◆ WHAT TO WORK ON: Convert these lines into a Markdown table with two columns, Nr and Line, giving each line a row number and skipping blank lines.
[Start of PROVIDED RECORDS]
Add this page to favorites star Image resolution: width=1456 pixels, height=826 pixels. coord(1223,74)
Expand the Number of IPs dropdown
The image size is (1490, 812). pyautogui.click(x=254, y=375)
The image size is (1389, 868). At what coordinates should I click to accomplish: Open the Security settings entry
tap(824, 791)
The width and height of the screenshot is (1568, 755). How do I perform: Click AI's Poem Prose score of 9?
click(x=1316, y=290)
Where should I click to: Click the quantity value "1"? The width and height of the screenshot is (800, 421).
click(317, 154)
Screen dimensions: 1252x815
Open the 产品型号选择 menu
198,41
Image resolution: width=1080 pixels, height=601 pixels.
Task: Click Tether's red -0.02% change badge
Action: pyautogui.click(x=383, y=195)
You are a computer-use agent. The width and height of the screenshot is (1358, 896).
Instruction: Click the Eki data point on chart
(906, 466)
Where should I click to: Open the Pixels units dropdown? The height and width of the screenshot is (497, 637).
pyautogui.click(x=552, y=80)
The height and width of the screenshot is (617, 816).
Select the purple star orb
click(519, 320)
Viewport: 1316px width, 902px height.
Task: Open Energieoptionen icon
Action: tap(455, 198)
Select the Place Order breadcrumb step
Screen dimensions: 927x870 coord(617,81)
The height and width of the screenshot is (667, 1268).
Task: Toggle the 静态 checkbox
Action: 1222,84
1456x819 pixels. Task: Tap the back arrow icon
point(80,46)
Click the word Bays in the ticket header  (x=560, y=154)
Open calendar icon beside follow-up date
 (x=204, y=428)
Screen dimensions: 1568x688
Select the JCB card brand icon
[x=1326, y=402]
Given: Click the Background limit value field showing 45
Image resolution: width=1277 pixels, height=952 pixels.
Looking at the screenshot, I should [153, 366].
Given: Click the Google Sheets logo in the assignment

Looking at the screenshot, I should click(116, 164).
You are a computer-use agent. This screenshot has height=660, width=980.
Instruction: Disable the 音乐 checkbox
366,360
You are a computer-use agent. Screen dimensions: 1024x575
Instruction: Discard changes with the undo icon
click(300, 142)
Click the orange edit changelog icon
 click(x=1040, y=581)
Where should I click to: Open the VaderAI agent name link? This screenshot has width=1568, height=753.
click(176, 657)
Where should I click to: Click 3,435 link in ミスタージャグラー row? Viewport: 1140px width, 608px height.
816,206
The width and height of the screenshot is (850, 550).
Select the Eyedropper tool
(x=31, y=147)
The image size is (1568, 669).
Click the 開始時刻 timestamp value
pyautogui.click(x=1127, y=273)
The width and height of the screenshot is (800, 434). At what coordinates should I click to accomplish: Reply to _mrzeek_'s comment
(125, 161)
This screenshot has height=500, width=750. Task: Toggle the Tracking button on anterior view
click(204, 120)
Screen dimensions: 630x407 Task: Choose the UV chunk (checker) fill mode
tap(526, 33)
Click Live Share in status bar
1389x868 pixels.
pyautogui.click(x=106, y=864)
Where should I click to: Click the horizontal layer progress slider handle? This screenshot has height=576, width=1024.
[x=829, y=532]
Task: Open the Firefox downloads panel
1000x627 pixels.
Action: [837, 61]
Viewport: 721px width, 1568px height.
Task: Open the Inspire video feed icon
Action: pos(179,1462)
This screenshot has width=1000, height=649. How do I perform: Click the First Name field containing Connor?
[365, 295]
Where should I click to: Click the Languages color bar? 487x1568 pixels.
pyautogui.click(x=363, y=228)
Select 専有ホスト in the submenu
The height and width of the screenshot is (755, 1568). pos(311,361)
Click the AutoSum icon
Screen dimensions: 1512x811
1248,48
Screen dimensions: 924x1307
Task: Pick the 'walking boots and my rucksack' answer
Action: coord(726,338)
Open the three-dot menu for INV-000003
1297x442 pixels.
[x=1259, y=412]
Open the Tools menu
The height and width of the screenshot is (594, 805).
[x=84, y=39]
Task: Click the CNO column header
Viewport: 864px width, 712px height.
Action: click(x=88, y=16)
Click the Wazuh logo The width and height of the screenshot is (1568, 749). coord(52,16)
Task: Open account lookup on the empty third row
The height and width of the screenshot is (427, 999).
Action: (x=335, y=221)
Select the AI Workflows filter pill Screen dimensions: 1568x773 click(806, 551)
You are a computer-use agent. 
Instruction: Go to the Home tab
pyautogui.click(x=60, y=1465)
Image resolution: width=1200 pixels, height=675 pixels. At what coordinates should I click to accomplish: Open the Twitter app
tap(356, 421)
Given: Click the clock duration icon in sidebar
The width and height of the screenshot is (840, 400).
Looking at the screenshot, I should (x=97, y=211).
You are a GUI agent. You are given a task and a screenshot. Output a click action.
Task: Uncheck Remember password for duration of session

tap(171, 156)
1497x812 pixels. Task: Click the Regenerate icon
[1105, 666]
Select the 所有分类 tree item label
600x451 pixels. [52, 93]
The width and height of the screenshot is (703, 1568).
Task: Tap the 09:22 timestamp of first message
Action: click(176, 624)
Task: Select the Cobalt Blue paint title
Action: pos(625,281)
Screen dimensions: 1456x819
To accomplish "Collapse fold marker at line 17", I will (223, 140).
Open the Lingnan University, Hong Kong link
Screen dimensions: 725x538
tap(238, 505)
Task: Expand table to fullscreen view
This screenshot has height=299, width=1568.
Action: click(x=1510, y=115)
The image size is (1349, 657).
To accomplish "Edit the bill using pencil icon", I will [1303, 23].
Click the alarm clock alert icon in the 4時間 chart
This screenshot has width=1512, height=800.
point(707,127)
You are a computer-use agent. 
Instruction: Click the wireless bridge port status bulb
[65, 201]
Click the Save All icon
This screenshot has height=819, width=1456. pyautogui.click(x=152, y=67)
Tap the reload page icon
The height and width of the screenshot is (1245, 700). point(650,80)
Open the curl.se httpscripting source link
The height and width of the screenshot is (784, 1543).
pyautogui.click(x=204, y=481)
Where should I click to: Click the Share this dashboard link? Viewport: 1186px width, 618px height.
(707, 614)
[End of PROVIDED RECORDS]
◆ TASK RESPONSE:
| Nr | Line |
|---|---|
| 1 | Add this page to favorites star Image resolution: width=1456 pixels, height=826 pixels. coord(1223,74) |
| 2 | Expand the Number of IPs dropdown |
| 3 | The image size is (1490, 812). pyautogui.click(x=254, y=375) |
| 4 | The image size is (1389, 868). At what coordinates should I click to accomplish: Open the Security settings entry |
| 5 | tap(824, 791) |
| 6 | The width and height of the screenshot is (1568, 755). How do I perform: Click AI's Poem Prose score of 9? |
| 7 | click(x=1316, y=290) |
| 8 | Where should I click to: Click the quantity value "1"? The width and height of the screenshot is (800, 421). |
| 9 | click(317, 154) |
| 10 | Screen dimensions: 1252x815 |
| 11 | Open the 产品型号选择 menu |
| 12 | 198,41 |
| 13 | Image resolution: width=1080 pixels, height=601 pixels. |
| 14 | Task: Click Tether's red -0.02% change badge |
| 15 | Action: pyautogui.click(x=383, y=195) |
| 16 | You are a computer-use agent. The width and height of the screenshot is (1358, 896). |
| 17 | Instruction: Click the Eki data point on chart |
| 18 | (906, 466) |
| 19 | Where should I click to: Open the Pixels units dropdown? The height and width of the screenshot is (497, 637). |
| 20 | pyautogui.click(x=552, y=80) |
| 21 | The height and width of the screenshot is (617, 816). |
| 22 | Select the purple star orb |
| 23 | click(519, 320) |
| 24 | Viewport: 1316px width, 902px height. |
| 25 | Task: Open Energieoptionen icon |
| 26 | Action: tap(455, 198) |
| 27 | Select the Place Order breadcrumb step |
| 28 | Screen dimensions: 927x870 coord(617,81) |
| 29 | The height and width of the screenshot is (667, 1268). |
| 30 | Task: Toggle the 静态 checkbox |
| 31 | Action: 1222,84 |
| 32 | 1456x819 pixels. Task: Tap the back arrow icon |
| 33 | point(80,46) |
| 34 | Click the word Bays in the ticket header  (x=560, y=154) |
| 35 | Open calendar icon beside follow-up date |
| 36 |  (x=204, y=428) |
| 37 | Screen dimensions: 1568x688 |
| 38 | Select the JCB card brand icon |
| 39 | [x=1326, y=402] |
| 40 | Given: Click the Background limit value field showing 45 |
| 41 | Image resolution: width=1277 pixels, height=952 pixels. |
| 42 | Looking at the screenshot, I should [153, 366]. |
| 43 | Given: Click the Google Sheets logo in the assignment |
| 44 | Looking at the screenshot, I should click(116, 164). |
| 45 | You are a computer-use agent. This screenshot has height=660, width=980. |
| 46 | Instruction: Disable the 音乐 checkbox |
| 47 | 366,360 |
| 48 | You are a computer-use agent. Screen dimensions: 1024x575 |
| 49 | Instruction: Discard changes with the undo icon |
| 50 | click(300, 142) |
| 51 | Click the orange edit changelog icon |
| 52 |  click(x=1040, y=581) |
| 53 | Where should I click to: Open the VaderAI agent name link? This screenshot has width=1568, height=753. |
| 54 | click(176, 657) |
| 55 | Where should I click to: Click 3,435 link in ミスタージャグラー row? Viewport: 1140px width, 608px height. |
| 56 | 816,206 |
| 57 | The width and height of the screenshot is (850, 550). |
| 58 | Select the Eyedropper tool |
| 59 | (x=31, y=147) |
| 60 | The image size is (1568, 669). |
| 61 | Click the 開始時刻 timestamp value |
| 62 | pyautogui.click(x=1127, y=273) |
| 63 | The width and height of the screenshot is (800, 434). At what coordinates should I click to accomplish: Reply to _mrzeek_'s comment |
| 64 | (125, 161) |
| 65 | This screenshot has height=500, width=750. Task: Toggle the Tracking button on anterior view |
| 66 | click(204, 120) |
| 67 | Screen dimensions: 630x407 Task: Choose the UV chunk (checker) fill mode |
| 68 | tap(526, 33) |
| 69 | Click Live Share in status bar |
| 70 | 1389x868 pixels. |
| 71 | pyautogui.click(x=106, y=864) |
| 72 | Where should I click to: Click the horizontal layer progress slider handle? This screenshot has height=576, width=1024. |
| 73 | [x=829, y=532] |
| 74 | Task: Open the Firefox downloads panel |
| 75 | 1000x627 pixels. |
| 76 | Action: [837, 61] |
| 77 | Viewport: 721px width, 1568px height. |
| 78 | Task: Open the Inspire video feed icon |
| 79 | Action: pos(179,1462) |
| 80 | This screenshot has width=1000, height=649. How do I perform: Click the First Name field containing Connor? |
| 81 | [365, 295] |
| 82 | Where should I click to: Click the Languages color bar? 487x1568 pixels. |
| 83 | pyautogui.click(x=363, y=228) |
| 84 | Select 専有ホスト in the submenu |
| 85 | The height and width of the screenshot is (755, 1568). pos(311,361) |
| 86 | Click the AutoSum icon |
| 87 | Screen dimensions: 1512x811 |
| 88 | 1248,48 |
| 89 | Screen dimensions: 924x1307 |
| 90 | Task: Pick the 'walking boots and my rucksack' answer |
| 91 | Action: coord(726,338) |
| 92 | Open the three-dot menu for INV-000003 |
| 93 | 1297x442 pixels. |
| 94 | [x=1259, y=412] |
| 95 | Open the Tools menu |
| 96 | The height and width of the screenshot is (594, 805). |
| 97 | [x=84, y=39] |
| 98 | Task: Click the CNO column header |
| 99 | Viewport: 864px width, 712px height. |
| 100 | Action: click(x=88, y=16) |
| 101 | Click the Wazuh logo The width and height of the screenshot is (1568, 749). coord(52,16) |
| 102 | Task: Open account lookup on the empty third row |
| 103 | The height and width of the screenshot is (427, 999). |
| 104 | Action: (x=335, y=221) |
| 105 | Select the AI Workflows filter pill Screen dimensions: 1568x773 click(806, 551) |
| 106 | You are a computer-use agent.  |
| 107 | Instruction: Go to the Home tab |
| 108 | pyautogui.click(x=60, y=1465) |
| 109 | Image resolution: width=1200 pixels, height=675 pixels. At what coordinates should I click to accomplish: Open the Twitter app |
| 110 | tap(356, 421) |
| 111 | Given: Click the clock duration icon in sidebar |
| 112 | The width and height of the screenshot is (840, 400). |
| 113 | Looking at the screenshot, I should (x=97, y=211). |
| 114 | You are a GUI agent. You are given a task and a screenshot. Output a click action. |
| 115 | Task: Uncheck Remember password for duration of session |
| 116 | tap(171, 156) |
| 117 | 1497x812 pixels. Task: Click the Regenerate icon |
| 118 | [1105, 666] |
| 119 | Select the 所有分类 tree item label |
| 120 | 600x451 pixels. [52, 93] |
| 121 | The width and height of the screenshot is (703, 1568). |
| 122 | Task: Tap the 09:22 timestamp of first message |
| 123 | Action: click(176, 624) |
| 124 | Task: Select the Cobalt Blue paint title |
| 125 | Action: pos(625,281) |
| 126 | Screen dimensions: 1456x819 |
| 127 | To accomplish "Collapse fold marker at line 17", I will (223, 140). |
| 128 | Open the Lingnan University, Hong Kong link |
| 129 | Screen dimensions: 725x538 |
| 130 | tap(238, 505) |
| 131 | Task: Expand table to fullscreen view |
| 132 | This screenshot has height=299, width=1568. |
| 133 | Action: click(x=1510, y=115) |
| 134 | The image size is (1349, 657). |
| 135 | To accomplish "Edit the bill using pencil icon", I will [1303, 23]. |
| 136 | Click the alarm clock alert icon in the 4時間 chart |
| 137 | This screenshot has width=1512, height=800. |
| 138 | point(707,127) |
| 139 | You are a computer-use agent.  |
| 140 | Instruction: Click the wireless bridge port status bulb |
| 141 | [65, 201] |
| 142 | Click the Save All icon |
| 143 | This screenshot has height=819, width=1456. pyautogui.click(x=152, y=67) |
| 144 | Tap the reload page icon |
| 145 | The height and width of the screenshot is (1245, 700). point(650,80) |
| 146 | Open the curl.se httpscripting source link |
| 147 | The height and width of the screenshot is (784, 1543). |
| 148 | pyautogui.click(x=204, y=481) |
| 149 | Where should I click to: Click the Share this dashboard link? Viewport: 1186px width, 618px height. |
| 150 | (707, 614) |